Family’s $500K inheritance seized by U.S. border officials

Family’s $500K inheritance seized by U.S. border officials

An Ottawa man acting as executor of a will says TD Canada Trust gave him “faulty advice” to mail $500,000 in bank drafts to family members in the U.S. — a move that caught the attention of U.S. border officials, who seized the money.

Almost a year later, the money is still stuck at the border. Executor David Saikaley worries the family members may never see their inheritance.

I trusted the bank. I thought they were experts– David Saikaley , executor of will 

“It’s like this money has fallen into a black hole,” said Saikaley.

He was in a rush to send the money, because one beneficiary’s health is quickly deteriorating, and he needs to pay a mounting pile of medical bills.

Saikaley says TD won’t cancel the bank drafts, because it treats the documents as cash. Meanwhile, U.S. border officials won’t release the money, deeming it “counterfeit.” You can’t mail more than $10,000 across the border without notifying officials beforehand. Saikaley says his bank never told him that.

“I had faulty advice,” he said. “I trusted the bank. I thought they were experts. I’m just a high school teacher. I don’t know anything about sending money.

“There’s half a million dollars in limbo and a dying beneficiary.
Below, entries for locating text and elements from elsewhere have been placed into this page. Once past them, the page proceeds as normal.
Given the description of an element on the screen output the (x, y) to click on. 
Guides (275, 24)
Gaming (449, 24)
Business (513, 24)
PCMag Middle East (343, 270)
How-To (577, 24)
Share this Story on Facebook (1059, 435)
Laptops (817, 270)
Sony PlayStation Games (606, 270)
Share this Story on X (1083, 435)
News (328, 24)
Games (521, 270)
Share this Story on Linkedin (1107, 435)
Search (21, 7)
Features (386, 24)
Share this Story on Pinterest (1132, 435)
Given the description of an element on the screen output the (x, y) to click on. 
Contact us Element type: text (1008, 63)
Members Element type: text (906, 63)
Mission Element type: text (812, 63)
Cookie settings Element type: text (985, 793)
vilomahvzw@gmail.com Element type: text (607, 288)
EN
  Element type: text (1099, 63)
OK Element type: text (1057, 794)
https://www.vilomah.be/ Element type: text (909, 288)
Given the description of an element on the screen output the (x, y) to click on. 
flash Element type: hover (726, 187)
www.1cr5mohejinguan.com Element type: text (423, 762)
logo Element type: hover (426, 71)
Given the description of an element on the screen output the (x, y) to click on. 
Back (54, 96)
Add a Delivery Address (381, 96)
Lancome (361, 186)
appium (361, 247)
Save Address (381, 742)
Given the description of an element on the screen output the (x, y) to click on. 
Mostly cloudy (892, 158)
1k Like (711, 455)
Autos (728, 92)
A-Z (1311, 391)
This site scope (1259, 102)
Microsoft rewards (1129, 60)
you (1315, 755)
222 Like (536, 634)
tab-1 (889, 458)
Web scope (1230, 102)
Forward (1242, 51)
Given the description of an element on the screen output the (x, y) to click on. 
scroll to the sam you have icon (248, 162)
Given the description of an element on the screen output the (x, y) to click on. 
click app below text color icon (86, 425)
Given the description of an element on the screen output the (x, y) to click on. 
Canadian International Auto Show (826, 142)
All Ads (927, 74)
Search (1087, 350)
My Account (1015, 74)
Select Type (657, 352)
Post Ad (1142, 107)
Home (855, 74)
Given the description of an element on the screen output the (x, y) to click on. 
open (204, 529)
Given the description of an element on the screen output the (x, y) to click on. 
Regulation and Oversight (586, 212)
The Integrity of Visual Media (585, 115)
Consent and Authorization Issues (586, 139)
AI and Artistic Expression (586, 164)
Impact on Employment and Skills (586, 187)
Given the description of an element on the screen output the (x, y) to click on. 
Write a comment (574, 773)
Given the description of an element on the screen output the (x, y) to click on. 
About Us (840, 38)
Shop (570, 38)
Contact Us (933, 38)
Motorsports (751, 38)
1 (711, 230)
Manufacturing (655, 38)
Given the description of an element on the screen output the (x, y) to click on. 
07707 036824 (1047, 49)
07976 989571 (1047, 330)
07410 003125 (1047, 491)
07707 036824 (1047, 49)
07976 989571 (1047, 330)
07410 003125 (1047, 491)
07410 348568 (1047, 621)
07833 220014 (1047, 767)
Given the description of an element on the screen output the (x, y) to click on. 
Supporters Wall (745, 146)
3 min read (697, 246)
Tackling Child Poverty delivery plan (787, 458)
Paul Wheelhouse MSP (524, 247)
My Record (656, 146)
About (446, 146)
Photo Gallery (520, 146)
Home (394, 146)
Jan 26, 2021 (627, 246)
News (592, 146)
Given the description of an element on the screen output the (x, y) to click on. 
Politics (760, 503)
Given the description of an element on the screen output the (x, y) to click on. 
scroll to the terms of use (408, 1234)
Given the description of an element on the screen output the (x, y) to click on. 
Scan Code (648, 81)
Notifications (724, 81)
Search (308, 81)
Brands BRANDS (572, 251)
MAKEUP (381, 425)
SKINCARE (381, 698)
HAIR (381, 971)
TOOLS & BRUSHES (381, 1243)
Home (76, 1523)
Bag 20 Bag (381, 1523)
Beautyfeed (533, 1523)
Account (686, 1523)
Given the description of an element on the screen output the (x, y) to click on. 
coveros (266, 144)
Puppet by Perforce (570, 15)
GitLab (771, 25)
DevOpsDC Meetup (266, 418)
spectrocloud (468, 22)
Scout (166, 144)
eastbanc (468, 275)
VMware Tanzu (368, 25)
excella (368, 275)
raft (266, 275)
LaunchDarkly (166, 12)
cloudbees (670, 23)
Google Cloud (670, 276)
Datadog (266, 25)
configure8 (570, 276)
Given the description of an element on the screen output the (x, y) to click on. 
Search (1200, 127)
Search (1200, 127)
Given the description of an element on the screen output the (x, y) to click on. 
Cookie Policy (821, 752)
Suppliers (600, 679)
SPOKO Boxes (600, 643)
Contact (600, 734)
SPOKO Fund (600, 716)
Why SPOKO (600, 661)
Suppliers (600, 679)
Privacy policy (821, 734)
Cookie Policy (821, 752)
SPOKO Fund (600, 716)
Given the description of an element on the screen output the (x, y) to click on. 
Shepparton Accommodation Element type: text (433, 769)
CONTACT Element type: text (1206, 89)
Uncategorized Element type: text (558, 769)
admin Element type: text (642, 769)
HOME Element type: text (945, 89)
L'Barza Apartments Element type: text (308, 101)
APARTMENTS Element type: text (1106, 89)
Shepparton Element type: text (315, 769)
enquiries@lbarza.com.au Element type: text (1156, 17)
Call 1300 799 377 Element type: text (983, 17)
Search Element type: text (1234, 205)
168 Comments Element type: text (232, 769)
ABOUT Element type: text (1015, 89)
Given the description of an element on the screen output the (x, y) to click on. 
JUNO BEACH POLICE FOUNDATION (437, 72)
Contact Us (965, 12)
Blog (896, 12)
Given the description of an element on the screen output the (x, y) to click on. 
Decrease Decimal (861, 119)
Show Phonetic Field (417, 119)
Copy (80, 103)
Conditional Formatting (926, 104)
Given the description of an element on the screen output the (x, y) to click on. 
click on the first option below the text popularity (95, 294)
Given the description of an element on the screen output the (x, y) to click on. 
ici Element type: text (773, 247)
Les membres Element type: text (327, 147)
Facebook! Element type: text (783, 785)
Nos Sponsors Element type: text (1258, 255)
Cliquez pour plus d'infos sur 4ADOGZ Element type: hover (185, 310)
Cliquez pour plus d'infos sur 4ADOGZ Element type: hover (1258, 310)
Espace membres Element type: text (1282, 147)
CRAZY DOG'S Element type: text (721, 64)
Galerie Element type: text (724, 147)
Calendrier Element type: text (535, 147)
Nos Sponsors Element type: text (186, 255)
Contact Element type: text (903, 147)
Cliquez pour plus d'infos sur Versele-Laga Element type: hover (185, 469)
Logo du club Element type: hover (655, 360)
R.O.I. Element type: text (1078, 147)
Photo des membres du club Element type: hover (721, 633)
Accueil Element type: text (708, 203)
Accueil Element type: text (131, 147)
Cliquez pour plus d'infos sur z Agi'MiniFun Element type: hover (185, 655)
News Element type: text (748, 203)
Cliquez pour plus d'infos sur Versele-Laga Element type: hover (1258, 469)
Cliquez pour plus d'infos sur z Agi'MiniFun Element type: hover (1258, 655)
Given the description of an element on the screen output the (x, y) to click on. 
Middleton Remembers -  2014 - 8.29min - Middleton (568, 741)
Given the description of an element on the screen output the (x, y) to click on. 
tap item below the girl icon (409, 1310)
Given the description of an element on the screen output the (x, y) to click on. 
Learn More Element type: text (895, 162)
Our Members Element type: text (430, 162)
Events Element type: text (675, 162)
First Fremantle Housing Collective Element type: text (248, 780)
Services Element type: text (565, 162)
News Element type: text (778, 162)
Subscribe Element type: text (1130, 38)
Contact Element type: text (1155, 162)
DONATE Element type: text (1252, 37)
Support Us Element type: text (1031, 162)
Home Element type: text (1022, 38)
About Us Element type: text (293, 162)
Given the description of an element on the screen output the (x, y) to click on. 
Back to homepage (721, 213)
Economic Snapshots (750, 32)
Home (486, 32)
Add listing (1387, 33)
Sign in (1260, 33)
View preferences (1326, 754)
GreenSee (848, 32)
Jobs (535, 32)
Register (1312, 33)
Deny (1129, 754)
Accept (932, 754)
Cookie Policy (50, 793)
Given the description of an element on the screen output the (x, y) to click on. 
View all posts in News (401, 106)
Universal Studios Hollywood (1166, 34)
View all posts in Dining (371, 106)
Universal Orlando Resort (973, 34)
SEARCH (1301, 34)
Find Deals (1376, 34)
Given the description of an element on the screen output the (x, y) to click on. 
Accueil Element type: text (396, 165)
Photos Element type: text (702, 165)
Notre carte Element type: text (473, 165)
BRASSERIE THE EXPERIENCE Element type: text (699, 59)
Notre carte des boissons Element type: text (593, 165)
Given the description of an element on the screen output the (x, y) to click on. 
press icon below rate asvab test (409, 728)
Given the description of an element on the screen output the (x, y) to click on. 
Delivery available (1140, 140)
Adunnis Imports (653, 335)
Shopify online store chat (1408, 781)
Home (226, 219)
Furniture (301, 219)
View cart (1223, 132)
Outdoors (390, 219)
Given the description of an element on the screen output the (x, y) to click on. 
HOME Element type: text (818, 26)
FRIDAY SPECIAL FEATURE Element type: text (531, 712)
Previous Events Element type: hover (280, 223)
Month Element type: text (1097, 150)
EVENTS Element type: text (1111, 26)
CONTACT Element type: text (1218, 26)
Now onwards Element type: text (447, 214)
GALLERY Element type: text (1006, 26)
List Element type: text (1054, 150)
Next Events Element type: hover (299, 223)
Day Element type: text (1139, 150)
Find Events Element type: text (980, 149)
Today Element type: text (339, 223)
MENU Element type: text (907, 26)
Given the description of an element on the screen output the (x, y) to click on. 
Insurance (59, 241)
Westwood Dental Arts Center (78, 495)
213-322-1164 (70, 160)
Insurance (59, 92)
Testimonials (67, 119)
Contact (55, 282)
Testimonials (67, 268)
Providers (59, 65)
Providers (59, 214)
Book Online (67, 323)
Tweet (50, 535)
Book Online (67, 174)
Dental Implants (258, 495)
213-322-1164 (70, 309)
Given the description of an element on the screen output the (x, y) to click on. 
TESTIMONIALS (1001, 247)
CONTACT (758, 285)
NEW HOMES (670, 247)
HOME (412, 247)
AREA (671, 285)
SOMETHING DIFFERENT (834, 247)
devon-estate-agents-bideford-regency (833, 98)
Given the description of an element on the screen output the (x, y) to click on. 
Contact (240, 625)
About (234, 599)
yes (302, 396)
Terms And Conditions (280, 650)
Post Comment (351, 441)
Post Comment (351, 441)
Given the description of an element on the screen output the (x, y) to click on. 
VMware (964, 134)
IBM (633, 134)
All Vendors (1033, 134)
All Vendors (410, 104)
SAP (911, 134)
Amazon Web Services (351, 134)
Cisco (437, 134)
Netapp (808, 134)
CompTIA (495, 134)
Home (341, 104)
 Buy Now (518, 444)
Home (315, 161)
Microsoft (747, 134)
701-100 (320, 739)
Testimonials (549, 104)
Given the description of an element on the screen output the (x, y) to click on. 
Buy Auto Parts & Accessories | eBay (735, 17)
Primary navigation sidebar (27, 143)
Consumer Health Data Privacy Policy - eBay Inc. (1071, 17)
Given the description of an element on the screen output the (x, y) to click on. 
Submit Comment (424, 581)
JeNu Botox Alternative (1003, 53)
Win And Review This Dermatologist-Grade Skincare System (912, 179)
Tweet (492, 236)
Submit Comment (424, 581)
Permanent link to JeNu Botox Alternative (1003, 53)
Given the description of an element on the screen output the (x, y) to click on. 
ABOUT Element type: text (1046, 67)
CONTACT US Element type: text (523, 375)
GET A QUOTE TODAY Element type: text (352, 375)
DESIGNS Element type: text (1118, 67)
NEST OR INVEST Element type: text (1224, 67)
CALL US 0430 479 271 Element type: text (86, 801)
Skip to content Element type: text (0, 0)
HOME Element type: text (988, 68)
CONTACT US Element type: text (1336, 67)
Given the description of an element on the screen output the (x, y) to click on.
If [he] dies without getting his bequest, I think there’s something wrong with that.”

Saikaley has complained to TD’s ombudsman that the bank that gave him the advice in the first place isn’t doing enough to help him out of the mess.

TD Canada Trust declined CBC’s request for an interview. In a statement, the bank said it has been working with Saikaley to resolve the issue, including providing letters that the bank drafts are indeed authentic.

“We understand that this is a very frustrating situation and always strive to do our best to resolve any issue that a customer may experience and provide support and guidance,” wrote Carly Libman, a senior manager of public affairs at TD.

‘They told me bank drafts’

Saikaley thought he was doing a good deed by agreeing to be the executor of a relative’s will.

Helen Cuccaro was his mother’s cousin. For more than a decade, Saikaley and his wife rented half of her duplex in Old Ottawa South and acted as her caregivers in the final years of her life.

The 92-year-old retired public servant died June 2, 2016.

Cuccaro’s will stated she wanted her five remaining family members — mostly nieces and nephews — in Ohio to split her estate.

Saikaley visited this TD Bank branch on Bank Street in Ottawa last August and says an associate told him bank drafts were the safest and fastest way to send inheritance money to the U.S. (Ashley Burke/CBC News)

Saikaley visited Cuccaro’s TD Canada Trust branch at Lansdowne Park in August 2017 for advice about how to send the money abroad.

“I asked the associate at the bank what is the best way to send money to the United States when it’s an inheritance and it’s going to Ohio,” he said.

“What is the safest way to send the money? They told me bank drafts. So I took their word and bought the bank drafts right there on the spot — five $100,000 bank drafts.”